The Dudleys were Puritans, oppressed by religious authority and eager to make a new livelihood abroad, and Thomas Dudley became one of the founders of the Massachusetts Bay Company. Still much under the influence of her father, the eighteen-year-old Anne Bradstreet and her husband sailed from Old World Boston in 1630 to settle a new Boston across the Atlantic.

Life’s Work

It is well to remember that the work of Bradstreet existed on two fronts. When she arrived as part of the earliest wave of Massachusetts Bay settlers, she was a young wife who, in the years that followed, became the mother of eight children. The duties implicit in such a life in a newly planted colony represented all the work that even a healthy woman might reasonably be expected to perform, and Bradstreet suffered frequent illnesses. This work would not of itself have made her famous, but the work for which the world knows her is intimately connected with her status as colonial wife and mother.

Bradstreet’s earliest poems cannot be dated precisely, but by 1647, when she was thirty-five, someone, generally conceded to be the Reverend John Woodbridge, her brother-in-law, returned to England with a stack of her poems in manuscript. Three years later the first book of original poetry by an American, The Tenth Muse Lately Sprung up in America: Or, Several Poems Compiled with Great Variety of Wit and Learning, Full of Delight (1650, rev. 1678), appeared in London. Most of the poems now considered Bradstreet’s best had presumably not yet been written, but the book has nonetheless become justly famous.

The poems in this first volume represented an apprenticeship rendered long by circumstances. Even the bookish Dudleys and Bradstreets could not have carried any great library to Massachusetts. For a number of reasons, poets thrive on fruitful contacts with other poets, and, the possibility of a few amateur versifying friends aside, Anne Bradstreet had no such contacts. The time and energy she could devote to the lonely task of composing poetry must have been severely limited as well. Few poets can have learned their craft under more trying conditions.

◆ Challenge:
Answer these questions from the passage on Anne Bradstreet:
(a) In what year did Bradstreet and her husband sail from Old World Boston?
(b) How many children did Bradstreet become the mother of?
(c) In what city did The Tenth Muse Lately Sprung up in America appear?

◆ Screen-element location records:
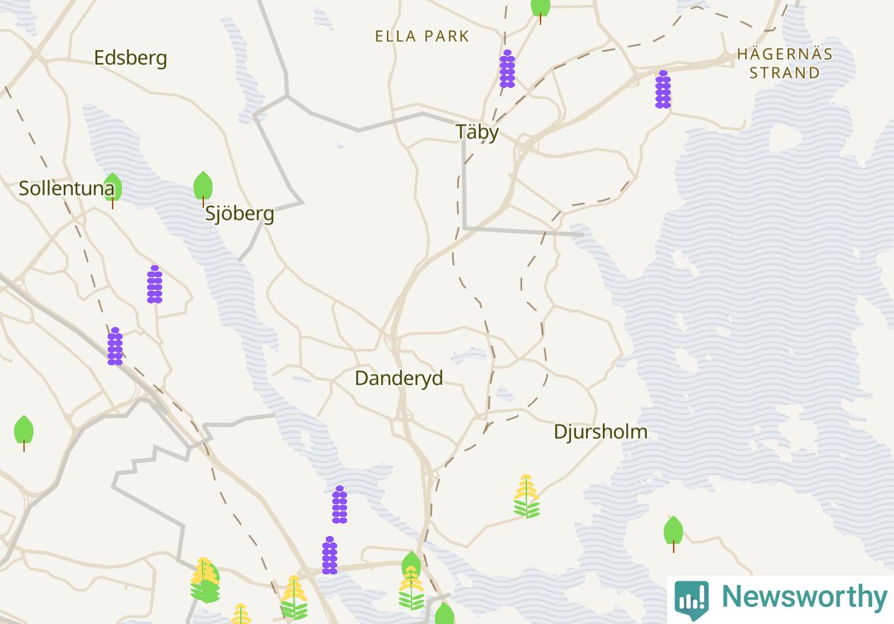Screen dimensions: 894x624
Task: Click the Edsberg place label
Action: (131, 57)
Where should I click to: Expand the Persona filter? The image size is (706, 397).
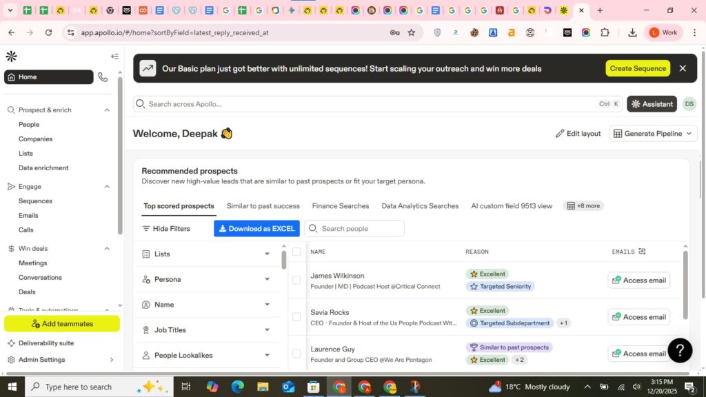tap(207, 279)
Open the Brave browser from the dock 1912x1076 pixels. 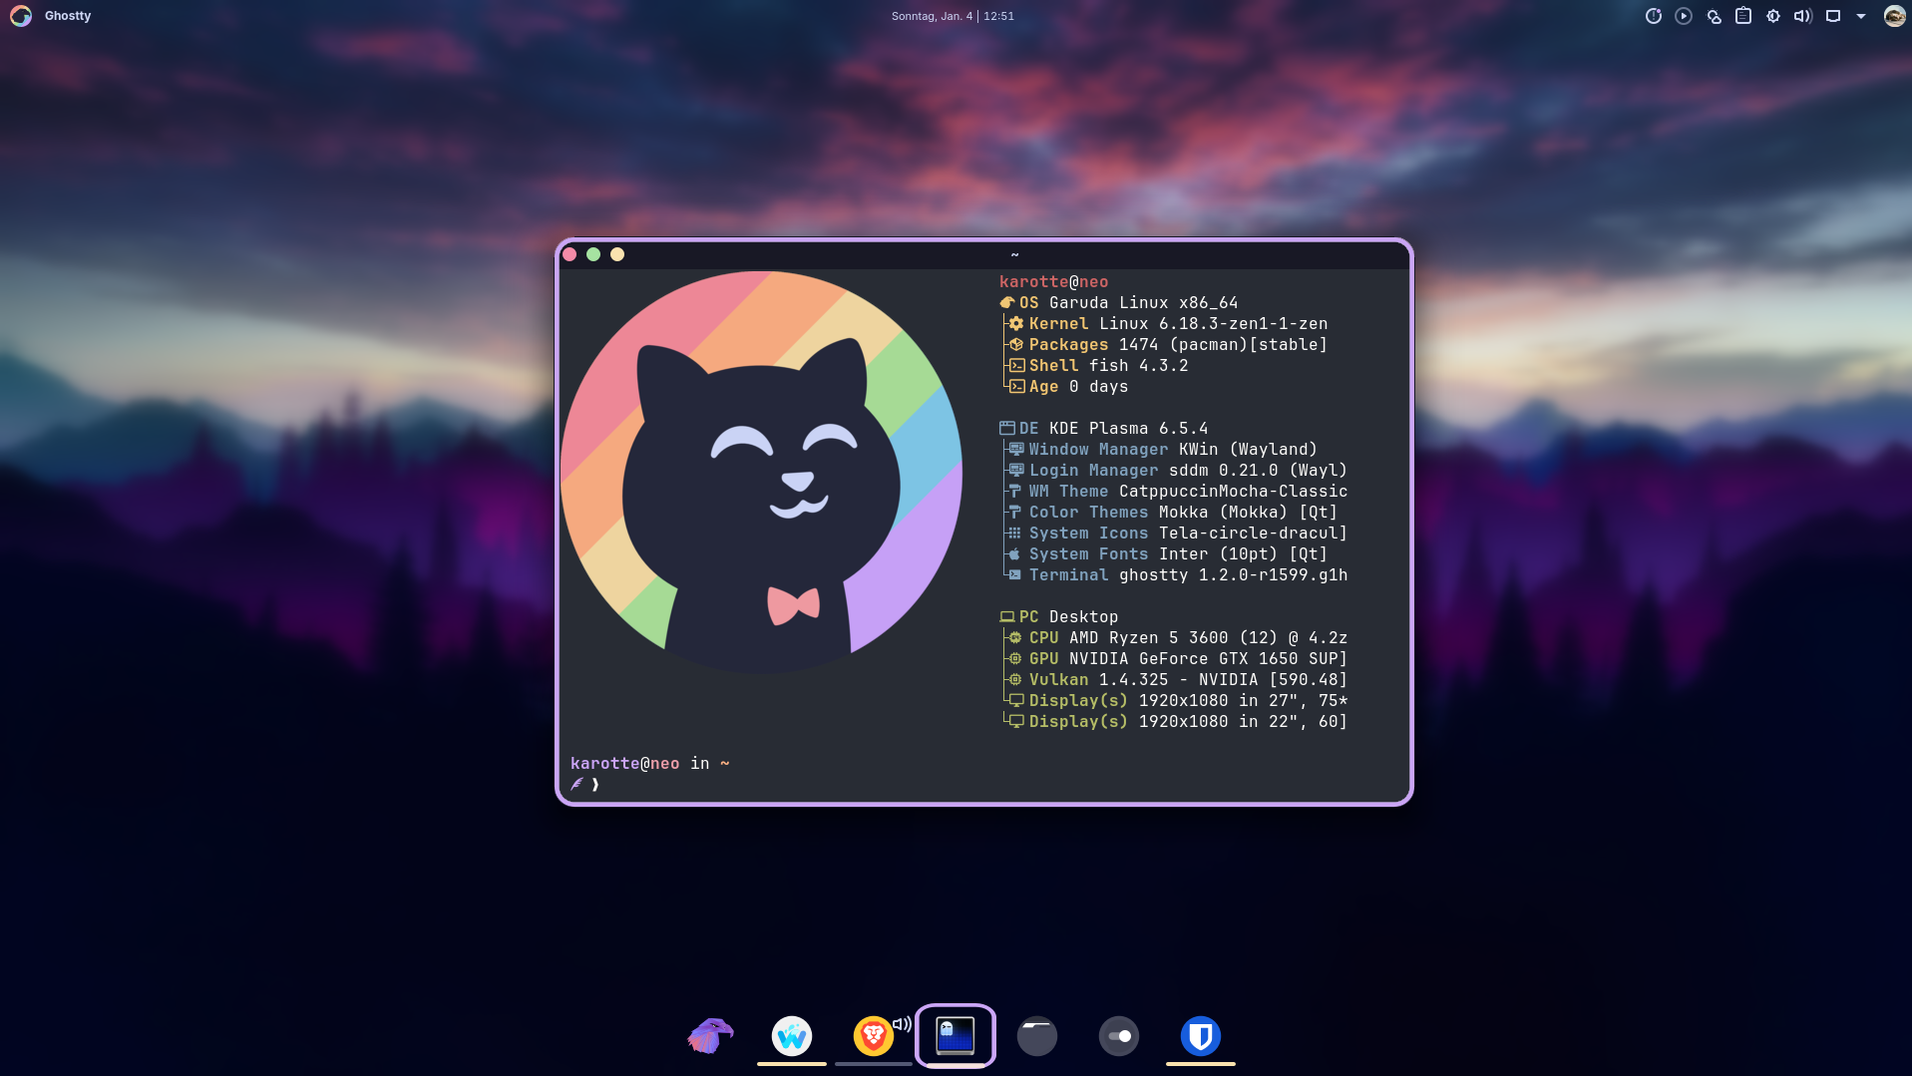pos(873,1036)
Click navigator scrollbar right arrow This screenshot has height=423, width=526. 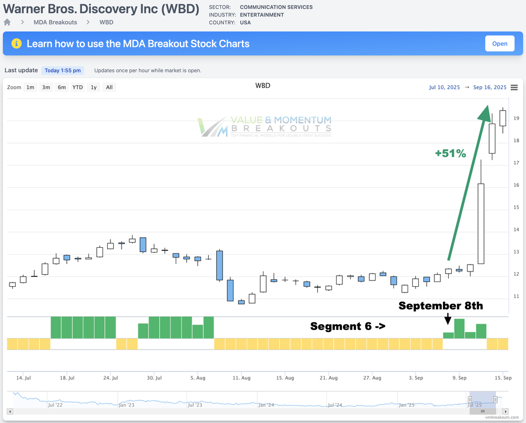pos(505,411)
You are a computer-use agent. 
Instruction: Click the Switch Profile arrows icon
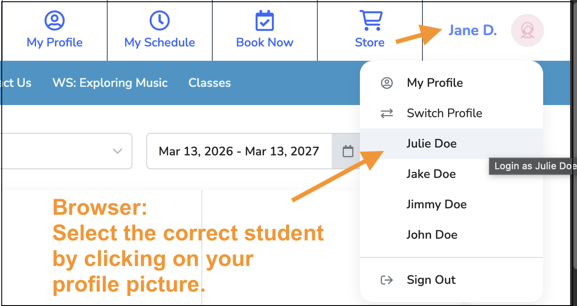386,114
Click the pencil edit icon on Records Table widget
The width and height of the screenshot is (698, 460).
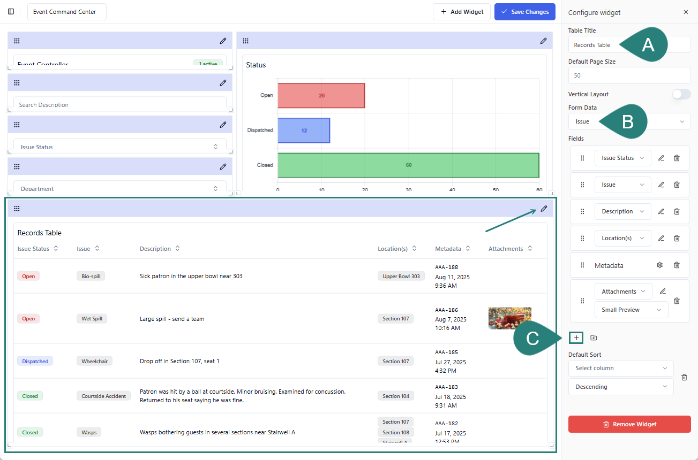point(544,209)
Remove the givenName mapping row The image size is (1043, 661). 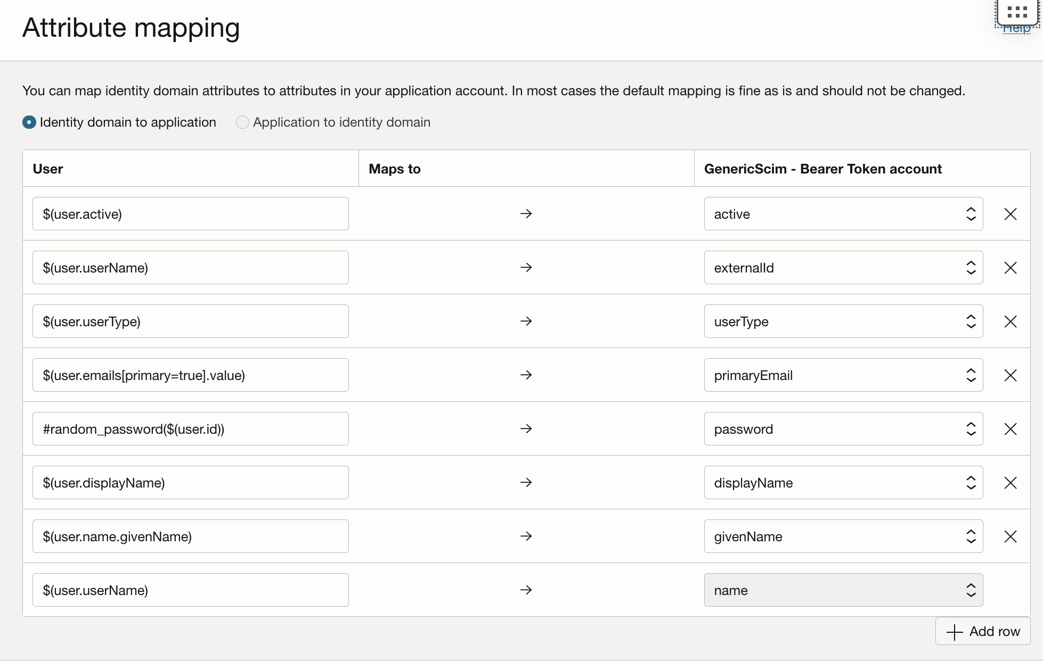coord(1010,536)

◆ Written solution:
(a) 1630
(b) Eight
(c) London